So I have some data from this paper. For example, one of the data files is this peak file for histone modification H3K4me2. Its a .BED file. I'm supposed to take this data and process it using methods of another paper I am reading. I've read the papers and understand what I am supposed to do but since this is my first time working with actual data, I am a bit lost about it.
So if I understand this correctly, the peak files (for example like above) gives me reads of DNA sequences that are bound to that specific histone modification. So in theory I am looking at a lot of peaks when referenced against the genome (which is mm9). I have the reference files in .fa format. Different chromosomes are in separate files.
So what software can I use to deal with this data? What does the .BED format tell me? I am looking to work with in R or MATLAB. Basically, how do I get started?
Secondary question, in the GEO link, at the bottom they have two additional "replicate" text files. What is the important of those files?
Edit: Additionally, if anyone has any papers to a "introductory workflow" for this type of data/processing, please let me know.

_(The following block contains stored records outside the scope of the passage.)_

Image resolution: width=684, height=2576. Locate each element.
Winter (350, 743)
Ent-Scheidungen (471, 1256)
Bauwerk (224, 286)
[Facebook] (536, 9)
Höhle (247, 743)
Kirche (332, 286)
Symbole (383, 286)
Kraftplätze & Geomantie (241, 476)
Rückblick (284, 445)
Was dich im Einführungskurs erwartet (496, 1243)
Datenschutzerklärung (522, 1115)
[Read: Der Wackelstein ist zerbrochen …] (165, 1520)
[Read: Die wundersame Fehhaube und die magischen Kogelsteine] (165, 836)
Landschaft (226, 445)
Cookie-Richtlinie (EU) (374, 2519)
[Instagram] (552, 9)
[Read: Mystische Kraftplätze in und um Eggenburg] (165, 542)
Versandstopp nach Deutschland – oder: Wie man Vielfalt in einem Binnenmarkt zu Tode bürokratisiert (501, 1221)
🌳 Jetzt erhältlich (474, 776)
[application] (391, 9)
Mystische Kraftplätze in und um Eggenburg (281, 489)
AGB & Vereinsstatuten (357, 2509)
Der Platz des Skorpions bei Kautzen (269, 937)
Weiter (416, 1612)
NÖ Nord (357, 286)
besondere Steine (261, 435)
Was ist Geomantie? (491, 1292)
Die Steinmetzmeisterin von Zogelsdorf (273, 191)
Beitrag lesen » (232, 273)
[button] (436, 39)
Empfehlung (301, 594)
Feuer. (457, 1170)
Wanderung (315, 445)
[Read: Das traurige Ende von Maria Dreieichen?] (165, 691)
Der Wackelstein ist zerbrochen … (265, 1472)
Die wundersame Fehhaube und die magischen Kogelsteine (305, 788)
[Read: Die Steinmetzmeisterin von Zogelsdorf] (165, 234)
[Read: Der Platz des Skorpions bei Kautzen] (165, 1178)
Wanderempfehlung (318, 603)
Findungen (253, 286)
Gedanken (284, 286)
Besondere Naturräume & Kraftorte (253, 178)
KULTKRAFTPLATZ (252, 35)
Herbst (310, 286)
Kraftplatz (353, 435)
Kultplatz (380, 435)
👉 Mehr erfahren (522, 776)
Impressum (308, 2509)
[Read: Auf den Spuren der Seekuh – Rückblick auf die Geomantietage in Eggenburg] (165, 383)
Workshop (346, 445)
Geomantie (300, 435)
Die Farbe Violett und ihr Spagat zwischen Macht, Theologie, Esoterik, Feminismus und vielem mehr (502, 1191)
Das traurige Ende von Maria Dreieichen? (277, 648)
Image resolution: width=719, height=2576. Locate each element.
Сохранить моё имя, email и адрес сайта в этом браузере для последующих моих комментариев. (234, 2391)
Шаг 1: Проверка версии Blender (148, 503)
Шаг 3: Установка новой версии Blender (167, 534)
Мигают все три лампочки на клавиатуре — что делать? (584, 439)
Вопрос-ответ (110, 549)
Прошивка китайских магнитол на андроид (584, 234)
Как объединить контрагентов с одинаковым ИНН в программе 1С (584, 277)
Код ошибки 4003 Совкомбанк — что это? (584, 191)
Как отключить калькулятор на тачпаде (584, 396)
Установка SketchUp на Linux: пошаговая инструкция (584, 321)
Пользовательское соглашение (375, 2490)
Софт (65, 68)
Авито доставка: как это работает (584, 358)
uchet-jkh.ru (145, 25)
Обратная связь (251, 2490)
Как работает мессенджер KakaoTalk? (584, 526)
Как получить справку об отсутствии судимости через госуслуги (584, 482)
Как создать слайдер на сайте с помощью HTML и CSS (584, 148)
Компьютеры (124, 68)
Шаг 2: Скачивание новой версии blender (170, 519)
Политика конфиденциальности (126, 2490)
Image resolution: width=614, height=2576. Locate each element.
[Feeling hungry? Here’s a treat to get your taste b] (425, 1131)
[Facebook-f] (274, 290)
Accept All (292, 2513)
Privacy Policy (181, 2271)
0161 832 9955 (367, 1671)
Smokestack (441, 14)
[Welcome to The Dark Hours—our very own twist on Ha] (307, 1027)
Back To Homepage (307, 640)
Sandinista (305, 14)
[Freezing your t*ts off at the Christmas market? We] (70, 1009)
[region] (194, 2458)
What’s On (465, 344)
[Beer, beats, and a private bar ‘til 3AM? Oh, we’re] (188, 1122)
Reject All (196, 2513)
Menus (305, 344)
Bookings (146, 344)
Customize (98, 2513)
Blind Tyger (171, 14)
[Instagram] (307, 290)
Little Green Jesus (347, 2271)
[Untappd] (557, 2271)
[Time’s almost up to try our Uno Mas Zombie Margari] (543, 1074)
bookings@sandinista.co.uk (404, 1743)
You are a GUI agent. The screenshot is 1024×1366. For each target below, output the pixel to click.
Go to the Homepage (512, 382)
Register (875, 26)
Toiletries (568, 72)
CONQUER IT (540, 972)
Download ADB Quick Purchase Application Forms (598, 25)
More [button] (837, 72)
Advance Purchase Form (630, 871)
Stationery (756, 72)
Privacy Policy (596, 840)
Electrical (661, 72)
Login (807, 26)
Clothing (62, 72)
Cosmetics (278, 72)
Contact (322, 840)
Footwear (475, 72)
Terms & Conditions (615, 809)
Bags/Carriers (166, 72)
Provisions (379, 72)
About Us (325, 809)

Edit (based on alex and devon's replies)
Thanks, so I put it up on the genome browser but I was expecting to see peaks. I don't really see peaks. I think its because the data in the file looks like: chr1 4847005 4847705
. Does this mean that the authors already looked at the peaks using raw data and then concluded "between 4847005 and 4847705 all the nucleosomes have this particular histone modification". And that's what I am looking at in the genome browser? Here is a screenshot of the custom track on the genome browser:
I'm actually doing similar analysis. See the review references I posted on my question: Fastq file to ALN file
The paper that the data comes from talks about how it is a higher quality data than previous studies. It's got more sequencing depth. That being said, I am going to download raw data and trying to replicate their peak files for my own sake and learning.